_Textauszug:_
============

Ebbe und Flut – der Einfluss des Mondes auf die Gezeiten

An den Küsten lässt sich täglich ein bemerkenswertes Schauspiel beobachten: Dort, wo vor wenigen Stunden noch Land („Watt“) war, kommt es zur Flut, später kehrt sich das ganze zum. Zweimal am Tag kommt es zur Flut und zweimal zur Ebbe. Selbst mitten auf dem Meer kommt es, wenn auch weniger stark, zu einem Steigen und Sinken des Wasserstandes.

Das Wechselspiel aus Ebbe und Flut nennt man Gezeiten. Wer es maritimer ausdrücken möchte, redet von Tiden. Die Gezeiten sind das Resultat eines sehr komplexen Zusammenspieles verschiedener Körper und Kräfte. Neben kosmischen Kräften haben irdische Dinge wie geographische Formationen, Wetter etc. einen großen Einfluss auf seine Ausprägung, wenn auch nicht die Entstehung. Noch komplizierter wird es, bezieht man in seine Überlegungen auch die geneigte Erdachse die relativ zur Erdbahn gekippte Mondbahn ein. Sicherlich ist das alles wichtig, um Gezeiten umfassend zu verstehen und Voraussagen zu machen, jedoch steigen die Verständnisschwierigkeiten im selben Maße, wie die Komplexität steigt, wenn alle möglichen Determinanten Berücksichtigung finden. Die Entstehung der Gezeiten und ihre Grundzüge lassen sich indes mit etwas elementarer Astrophysik erklären und sind nicht allzu kompliziert.

Gravitationskraft

Körper ziehen sich gegenseitig an. Das gilt ausnahmslos für alle Körper – für kleinste, besonders aber für große. Genauer ausgedrückt, sind es Massen, die sich gegenseitig anziehen. Diese Anziehungskraft nennt man auch Gravitationskraft, was einfach nur das Fremdwort für „Anziehungskraft“ ist. Der Mond als ein sehr großer (und massereicher) Körper hat eine große Gravitationskraft, die Erde hat mehr Masse und dementsprechend eine noch größere Gravitationskraft.

Rotationskräfte

Die Erde zieht also den Mond und der Mond die Erde an, zusammenprallen tun sie dennoch nicht. Erde und Mond sind unabhängig voneinander initial in Bewegung. Eine Bewegung besteht aus einer Richtung und einer Geschwindigkeit, und diese Kombination lässt sich mathematisch mit einem Vektor beschreiben.

============

_Auszug des Materials:_
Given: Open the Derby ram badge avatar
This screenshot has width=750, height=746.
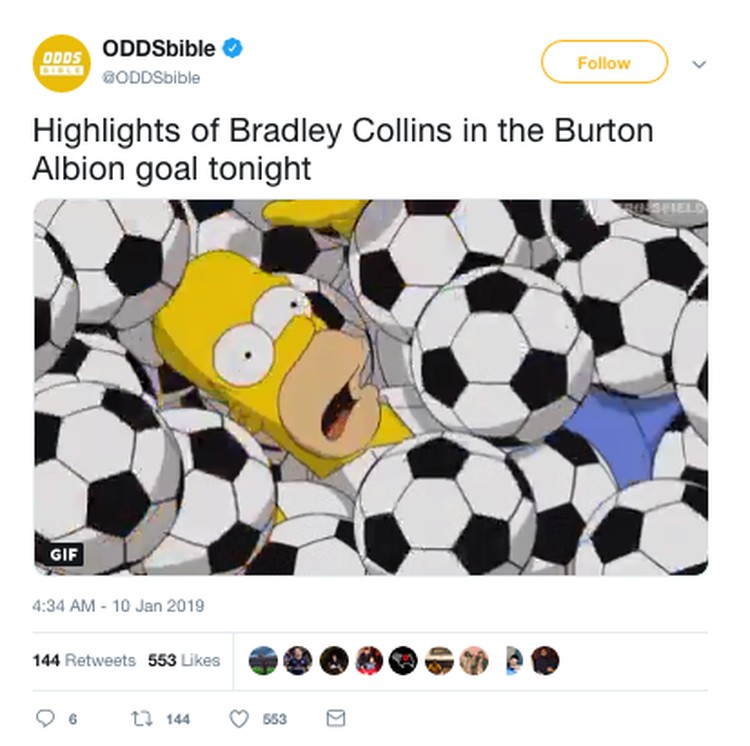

============

_Gestellte Aufgabe 1:_ Erläutern Sie in ein bis drei Sätzen, weshalb die Erde nach dem Abschnitt „Gravitationskraft“ im Text über die Gezeiten eine größere Gravitationskraft besitzt als der Mond.
_Gestellte Aufgabe 2:_ Führen Sie den Text über die Gezeiten im Anschluss an seinen letzten Satz weiter.

_Antwort 1:_ Dem Text zufolge ziehen sich Massen gegenseitig an. Da die Erde mehr Masse hat als der Mond, ist ihre Gravitationskraft dementsprechend noch größer.

_Antwort 2:_
Bewegen sich zwei Kraftwagen entgegengesetzt auf den Fahrbahnen, verlaufen die Richtungen der beiden Vektoren genau entgegengesetzt, und es passiert nichts weiter. Haben aber zwei Körper ausreichend große Massen und Initialgeschwindigkeiten, so kommt es zur Umkreisung des größeren Körpers durch den masseärmeren. Die Gravitationskraft des massereicheren Körpers wirkt bei der Rotation als sogenannte Zentripetalkraft, die dafür verantwortlich ist, dass sich die Körper nicht voneinander entfernen (umgekehrt übt der kleinere Körper dieselben Kräfte aus, nur eben geringer). Die Zentripetalkraft leitet sich von den lateinischen Wörtern „centrum“ (Mittelpunkt) und „petere“ (nach etwas streben) ab. Etwas strebt demnach zu einem Mittelpunkt.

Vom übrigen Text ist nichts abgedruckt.